Dubbed by Dodge as being the Ultimate Tow/Haul Machine, the 2010 Ram HD will be available in Regular, Crew (replacing the Quad) and Mega Cab configurations with single- or dual-rear wheels and 8-ft or 6-ft-4 in. beds (6 ft, 3 in. for the Mega Cab 3500 with dual rear wheels). The Ram Chassis Cab will be available in Regular and Crew Cab styles only. Prices start at $28,185 for a rear-wheel-drive Regular Cab ST, or about $1,900 less than the outgoing Ram HD. In addition to the ST, trims include the SLT, TRX, Power Wagon and Laramie.

Power for the Ram HD 2500 comes from a 5.7-liter HEMI V-8 that is good for 383 hp at 5,600 rpm and 400 lb-ft of torque at 4,000 rpm. It is mated to a five-speed automatic transmission. Optional on the 2500 and standard fare for the 3500 is a 6.7-liter, inline six-cylinder, turbocharged Cummins diesel that cranks out 350 hp at 3,000 rpm and 650 lb-ft of torque at 1,500 rpm. A six-speed manual with a low gear is available, as is a six-speed automatic. Unlike competitors’ urea systems, the Cummins meets 2010 emissions standards using a diesel particulate filter and an adsorber catalyst. Ram Chassis Cab models (3500, 4500 and 5500) feature the same powertrains, but diesels use urea-injection technology.

Backing up the powertrains are four axle ratios (3.42, 3.73, 4.10 and 4.56), a front suspension with larger ball joints and a gross-axle-weight rating of up to 5,550 lb. The Ram HD tows up to 17,600 lb and offers a payload of 5,130 lb.

Though you will not find handy technology like Ford’s Work Solutions system, the new truck has a number of features designed to make it tougher and more useful: new stamped steel fenders on dual rear-wheel beds, tilting trailer tow mirrors, exhaust braking, an integrated trailer brake controller, a four-pin and seven-pin wiring harness, a standard Class IV hitch receiver and a rearview camera. The cab rides on a new hydromount system and includes a heated steering wheel, heated/ cooled seats, and plenty of storage in dual glove boxes, a center console and in-floor cubbies. Many of these items, including exhaust braking and the trailer-brake controller, also can be found on the 2010 Ram Chassis Cab.

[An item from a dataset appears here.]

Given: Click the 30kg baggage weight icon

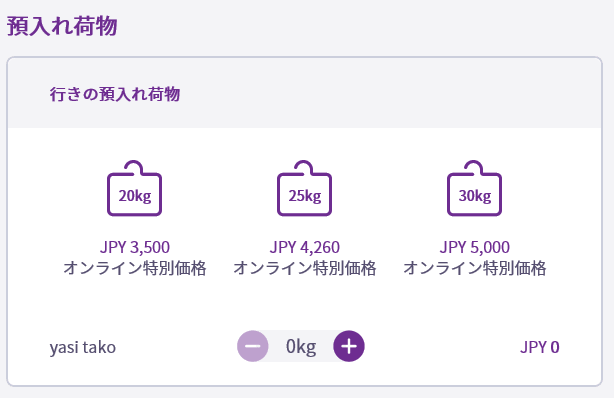Looking at the screenshot, I should coord(474,188).
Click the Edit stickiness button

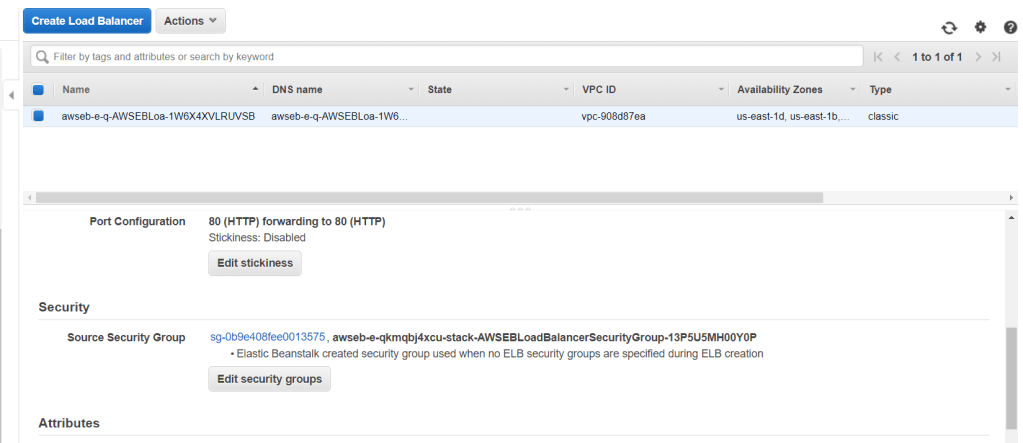pyautogui.click(x=254, y=263)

Every Ram HD driven by ENR (Chassis Cabs were not available for testing) had the Cummins engine, which has tremendous torque but is wanting in terms of quick response. Unloaded, the 2500 feels stiff, but the new liquid-filled cab mounts and supportive seats provide a commendable level of ride comfort. Hook a fifth-wheel trailer weighing about 16,300 lb, and you definitely will feel the diesel work, but the electronic range select allows the driver to manually hold a gear and prevent premature upshifts. Better yet, activate the tow/haul mode and exhaust braking feature (with a button on the dash), and you will get help minimizing downhill speeds. With all systems activated, ENR was able to descend a small hill without even touching the brake pedal.